- Text section:

Stay tuned: Forecasters urge Mainers to brace for Irene

An image released by the NOAA made from the GEOS East satellite shows Hurricane Irene on Aug. 24, 2011 as it moves northwest from the Dominican Republic. Federal officials have warned Irene could cause flooding, power outages or worse all along the East Coast as far north as Maine, even if it stays offshore.
NOAA | AP
An image released by the NOAA made from the GEOS East satellite shows Hurricane Irene on Aug. 24, 2011 as it moves northwest from the Dominican Republic. Federal officials have warned Irene could cause flooding, power outages or worse all along the East Coast as far north as Maine, even if it stays offshore.
By Seth Koenig, BDN Staff
Posted Aug. 24, 2011, at 10:08 a.m.

PORTLAND, Maine — Weather forecasters tracking Hurricane Irene expect it could deliver as much as eight inches of rain and wind gusts of 60 mph when it reaches Maine late this weekend.

Senior meteorologist Paul Walker of Accuweather.com, based in State College, Pa., said Irene is expected to hit the Pine Tree State by late Sunday night or early Monday morning, with its entourage of smaller rainstorms to begin as early as Saturday night.

Walker said Wednesday the storm likely will be a Category 1 hurricane by the time it reaches New England, but will weaken into a tropical storm as it climbs into Maine. He said Irene will bring gusts of 60 mph and rain adding up to between four and eight inches.

“It looks like you’re pretty much in one of the favored track areas,” fellow Accuweather meteorologist Eric Leister told the Bangor Daily News.

Hurricane Irene reached Category 3 status on Wednesday while northeast of the Bahamas, and forecasters are expecting winds blowing 125 mph or more by the time it passes Florida and the Carolinas on Thursday.

From there, Leister said, Irene very well might cruise right up the Eastern Seaboard to Vacationland.

“It doesn’t look like it’ll be veering east like a lot of hurricanes do,” he said. “It looks like it’s going to come right through the state.”

Dennis Feltgen, spokesman for the U.S. National Hurricane Center in Miami, said it’s too early to tell what exact trajectory Irene will take as it whips north, but said because of the immense size of the storm, New Englanders should “make sure you have your hurricane supplies.”

- Exercise directions:
Reproduce the passage of the Hurricane Irene story starting with "Hurricane Irene reached" and going on through "Seaboard to Vacationland.". The entries that follow have no connection to the news story about Hurricane Irene.

- Records shown:
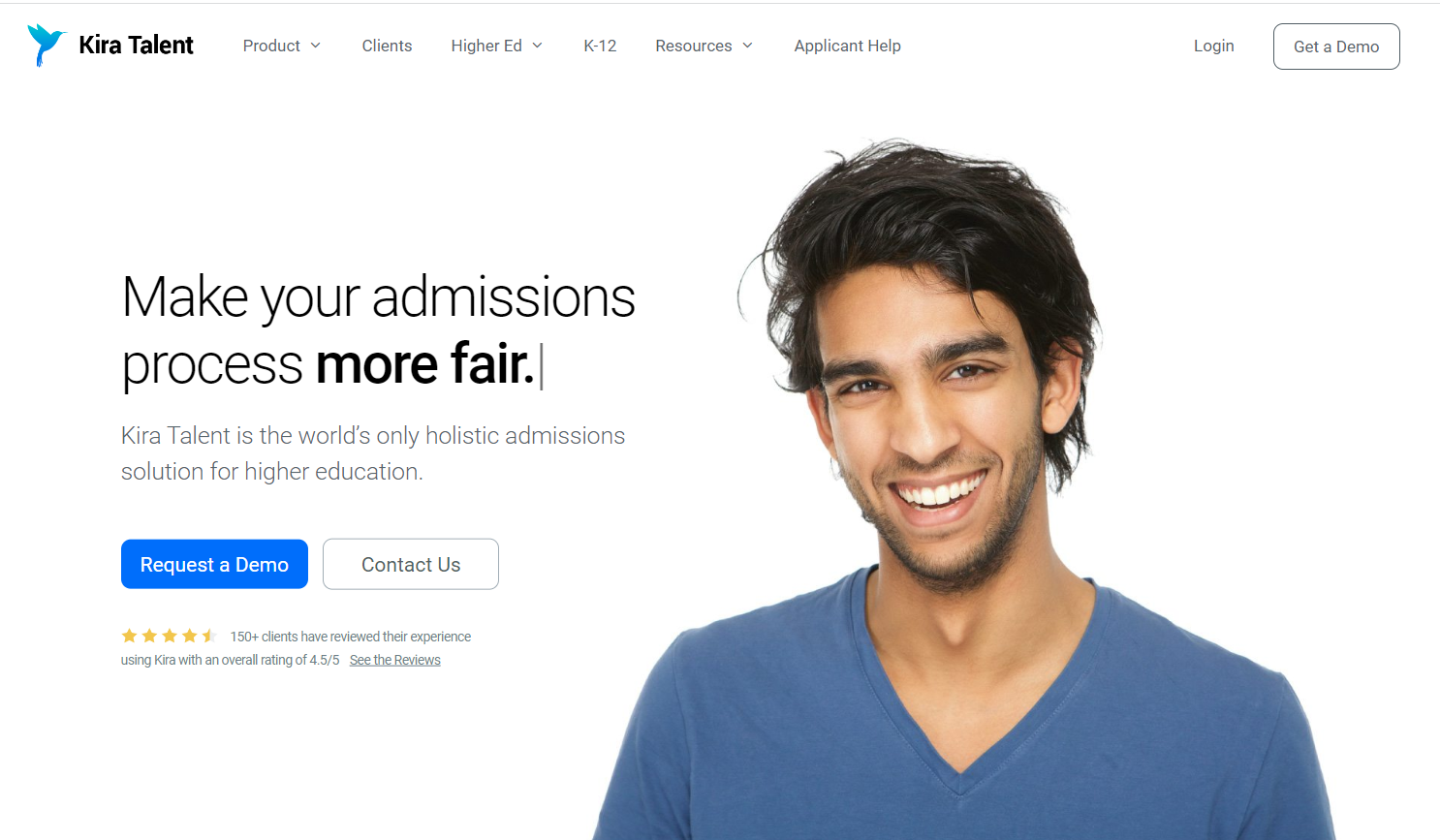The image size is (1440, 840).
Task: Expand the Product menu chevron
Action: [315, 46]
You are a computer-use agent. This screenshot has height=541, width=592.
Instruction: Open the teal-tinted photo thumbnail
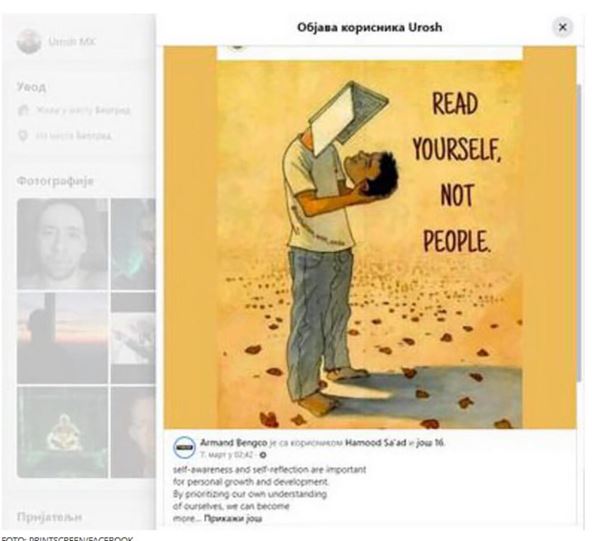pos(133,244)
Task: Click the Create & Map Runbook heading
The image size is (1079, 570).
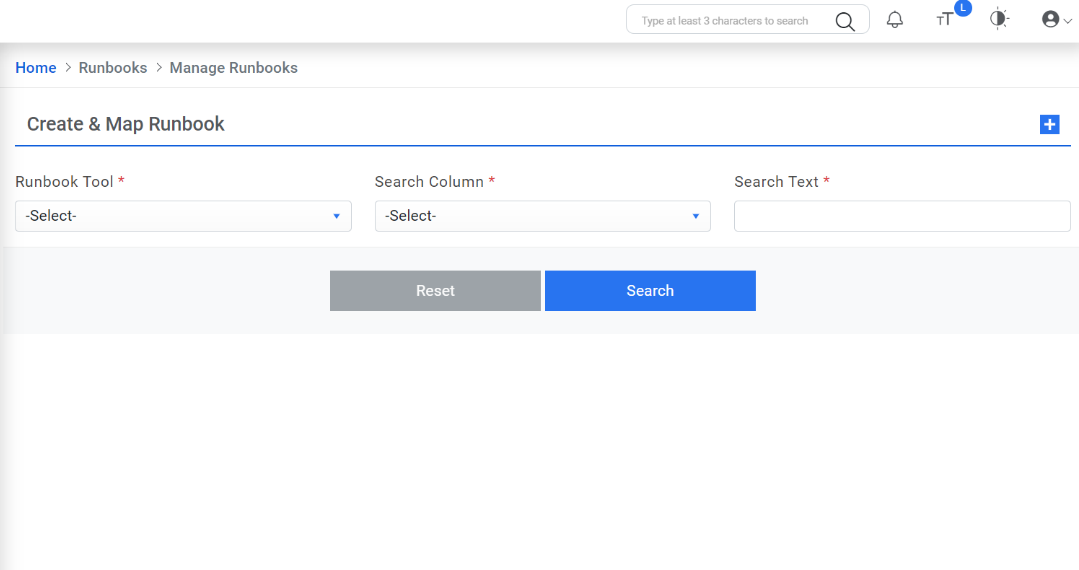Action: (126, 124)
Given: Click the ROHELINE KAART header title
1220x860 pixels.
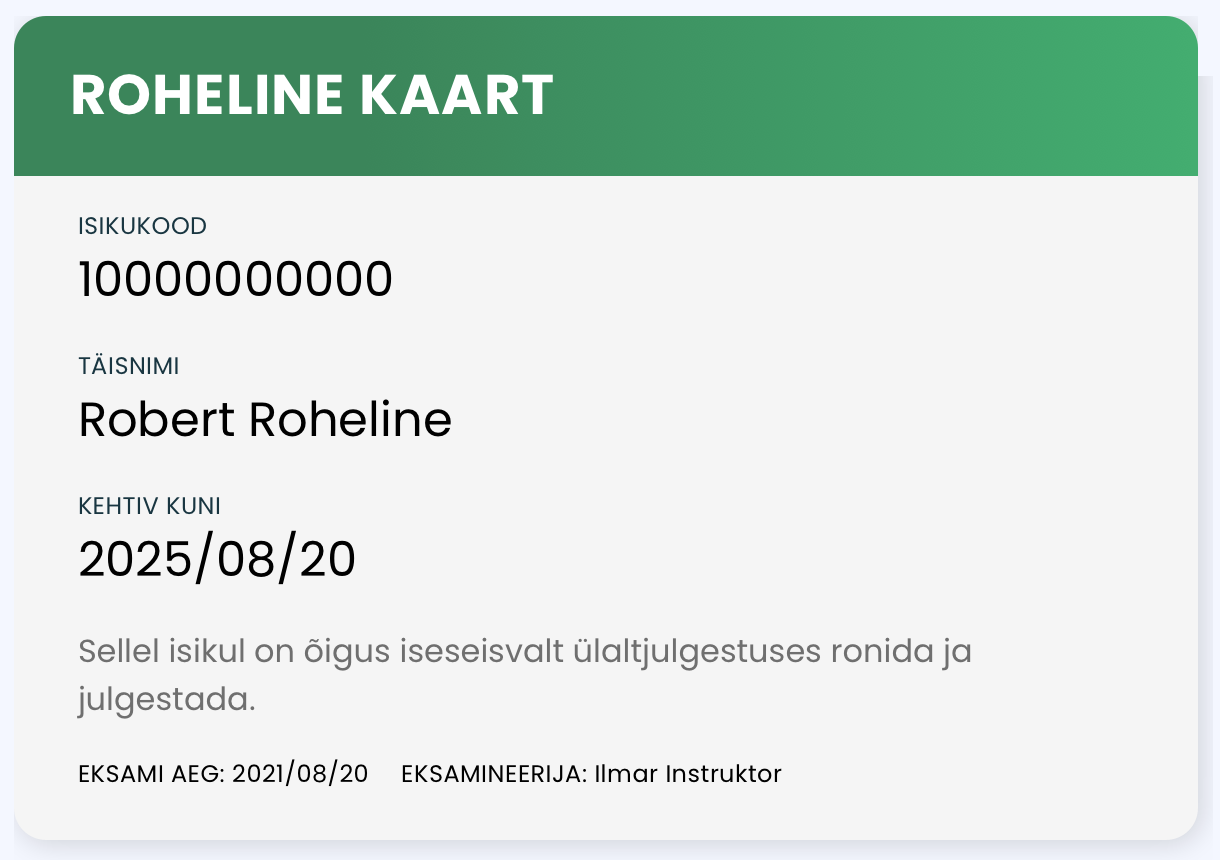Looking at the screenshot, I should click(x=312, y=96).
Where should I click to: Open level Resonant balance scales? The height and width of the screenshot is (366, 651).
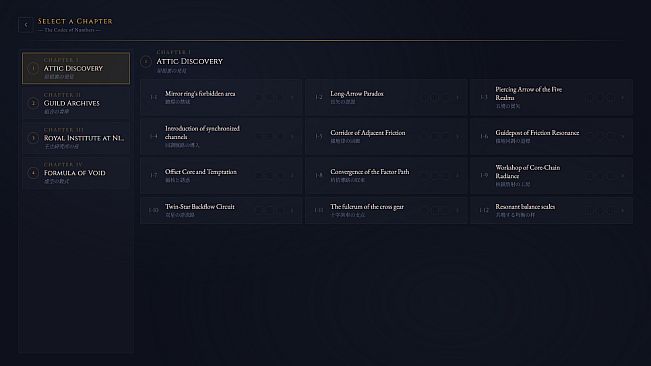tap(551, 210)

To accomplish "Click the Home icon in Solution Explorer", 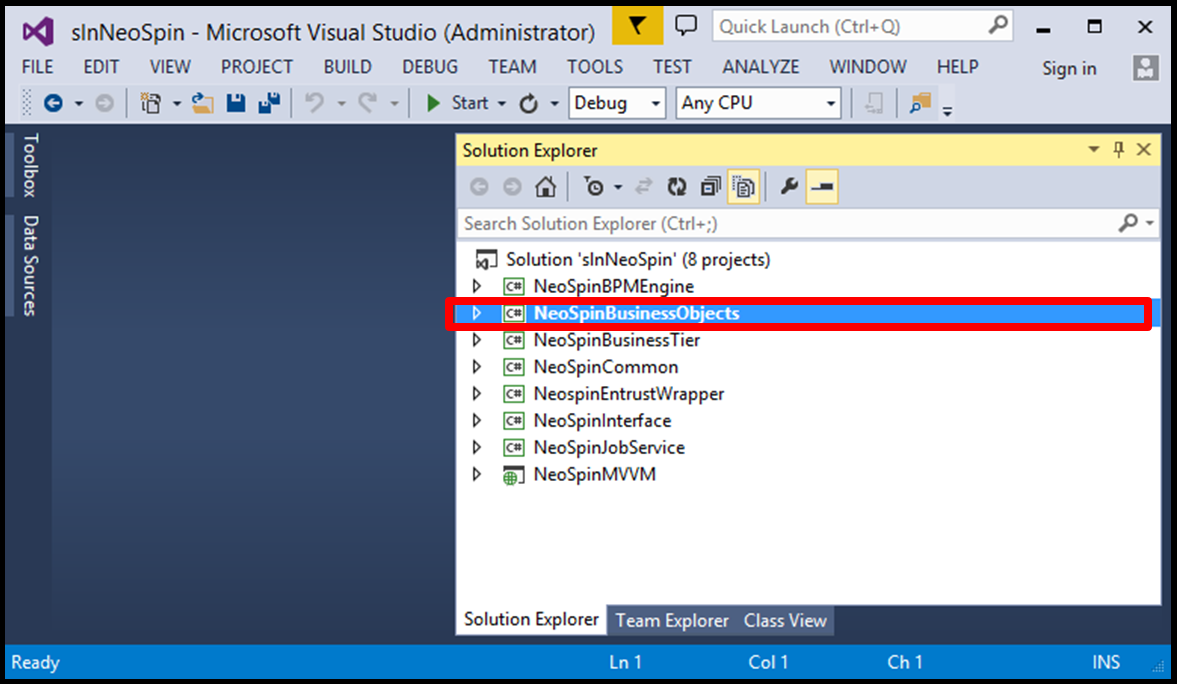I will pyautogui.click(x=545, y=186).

--

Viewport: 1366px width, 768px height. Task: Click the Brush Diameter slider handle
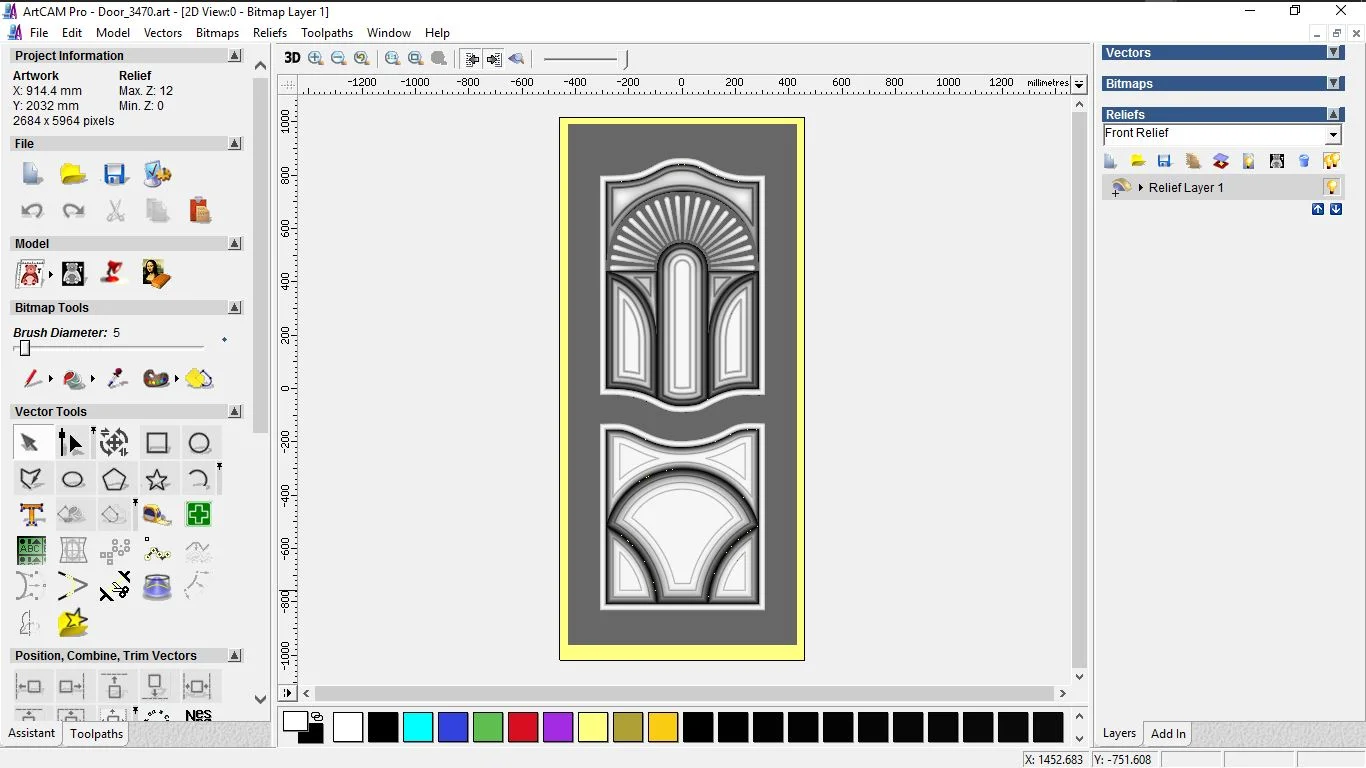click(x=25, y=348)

...

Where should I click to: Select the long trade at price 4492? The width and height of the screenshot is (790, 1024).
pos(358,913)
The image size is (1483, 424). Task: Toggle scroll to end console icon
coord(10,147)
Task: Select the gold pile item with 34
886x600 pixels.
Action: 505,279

- Completed exercise:
Hurricane Irene reached Category 3 status on Wednesday while northeast of the Bahamas, and forecasters are expecting winds blowing 125 mph or more by the time it passes Florida and the Carolinas on Thursday.

From there, Leister said, Irene very well might cruise right up the Eastern Seaboard to Vacationland.